SOURCE TEXT:
'''

As stated in the report, several people who claimed to be witnesses to the shooting were not actually witnesses. Yet they still went to the media making false reports, which played a part in spurring violent protests with accusations of racism against the police department and the City of Charlotte in general.
One woman who claimed to be a witness, Taheshia Williams, gave Al Jazeera an interview after the shooting, in which she said, “I actually saw the shooting.” She claimed that Scott didn’t have a weapon, that he had his hands up and was asking police, “What is the problem? What did I do? What’s wrong?” And then, she said, he was “shot by a white, bald-headed police officer.” Officer Vinson is actually an African American.
Williams told reporters that “Scott had a black book and that she saw Scott step over the book — with his hands raised — after it fell from his lap.”

'''

STUDY MATERIAL:

'''

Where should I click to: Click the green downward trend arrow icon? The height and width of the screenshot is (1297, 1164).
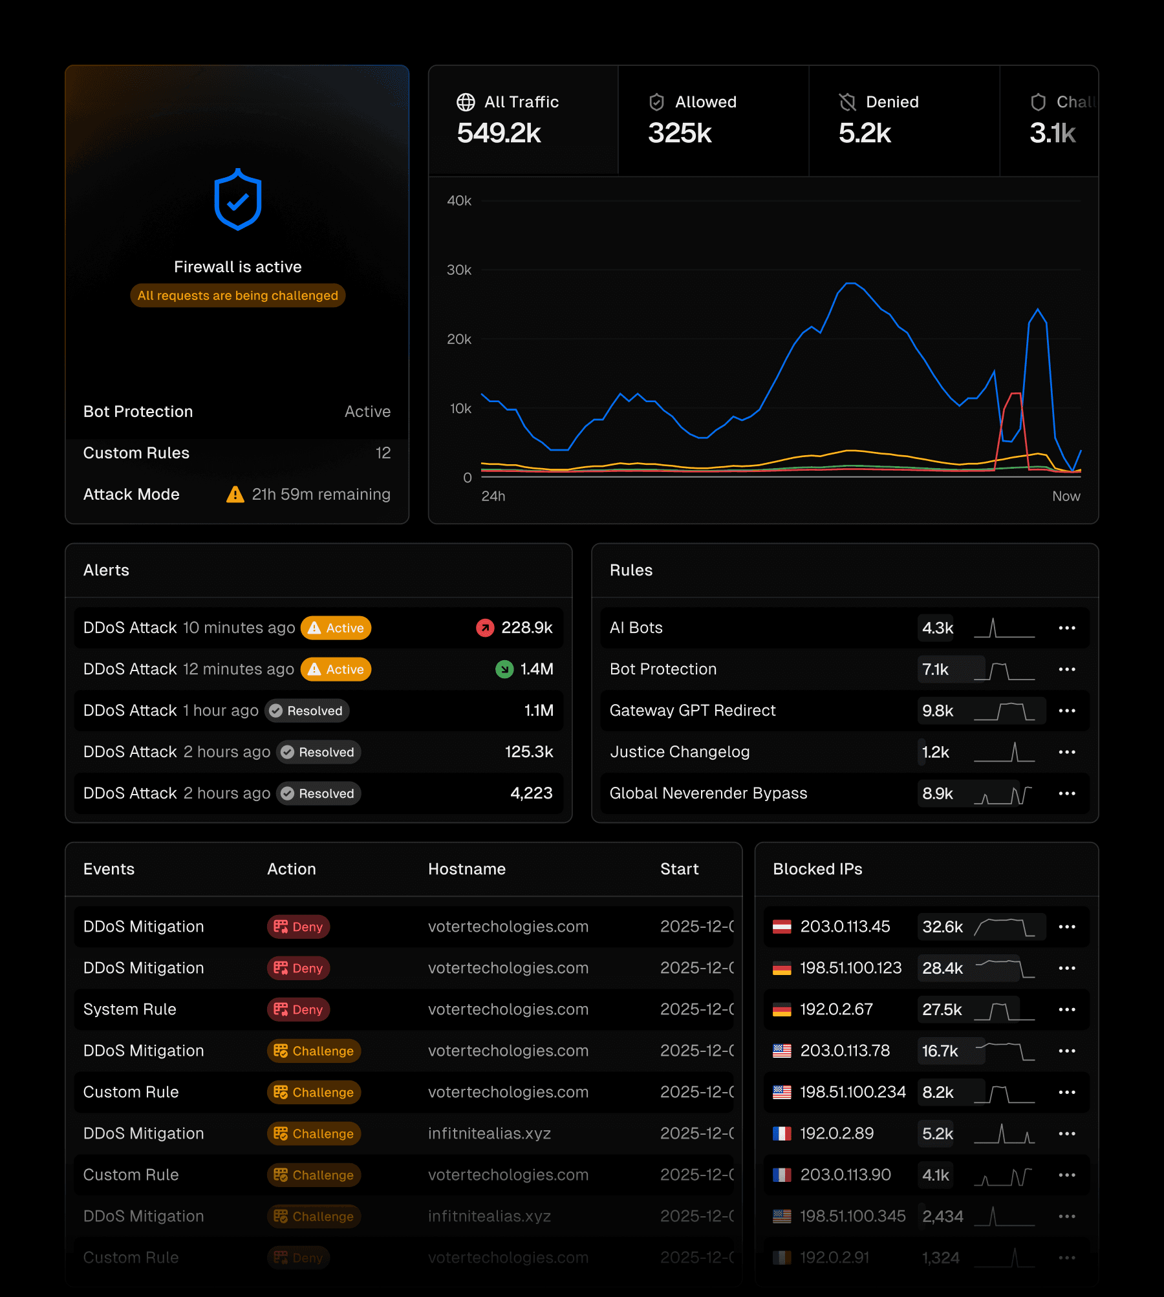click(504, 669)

'''
'''

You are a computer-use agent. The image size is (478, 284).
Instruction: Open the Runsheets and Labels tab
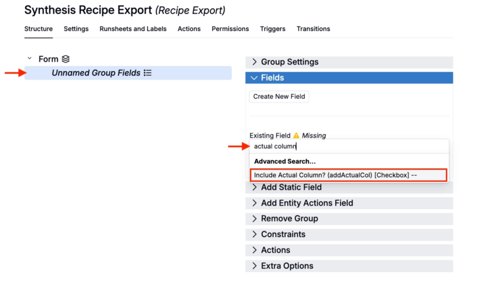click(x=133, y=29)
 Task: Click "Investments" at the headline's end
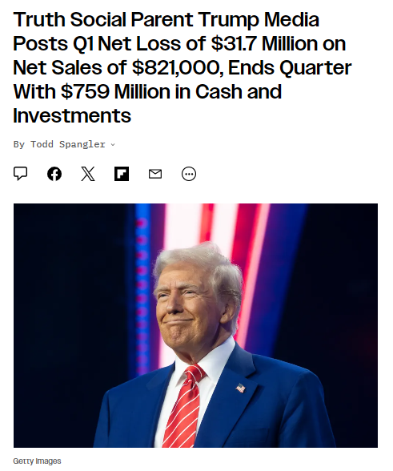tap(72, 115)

'''

TASK REQUIREMENTS:
- A) Answer from the passage on the Charlotte police shooting:
(i) Which news outlet interviewed Taheshia Williams after the shooting?
(ii) According to Williams, what fell from Scott's lap?
(iii) Who were the accusations of racism made against during the protests?
- B) Continue the passage on the Charlotte police shooting from its last sentence.

ANSWERS IN ORDER:
- A)
(i) Al Jazeera
(ii) A black book
(iii) The police department and the City of Charlotte in general

- B)
However, when SBI interviewed her, she said she did not see the shooting and that “she was sitting on the couch, watching television, with the volume turned up loud and never saw Keith Scott until she went outside her apartment after the shooting.” So, nothing she told the media was true.
Hers was a glaring example of people wanting to influence others to join in a figurative lynching of a policeman doing his job. Her description wasn’t even close to what actually happened.
Other people who claimed to be witnesses had similar recantations.
This includes Scott’s 18-year-old daughter, Keirra, who streamed “a public video on Facebook under the profile ‘Lyric Adorable Scott.’ In the video, Keirra claims her father was shot by a white officer wearing a red shirt.” She also said he was reading a book. Keirra’s mother later confirmed that the girl was not even present during the incident.
Scott’s wife, Rakeyia, also perpetuated falsehoods, which were exposed by the investigation. She claimed Scott never owned a gun, yet investigators found text messages between her and Scott in August that included an argument about his possession of a firearm (Scott was a felon, which made it illegal for him to own a gun).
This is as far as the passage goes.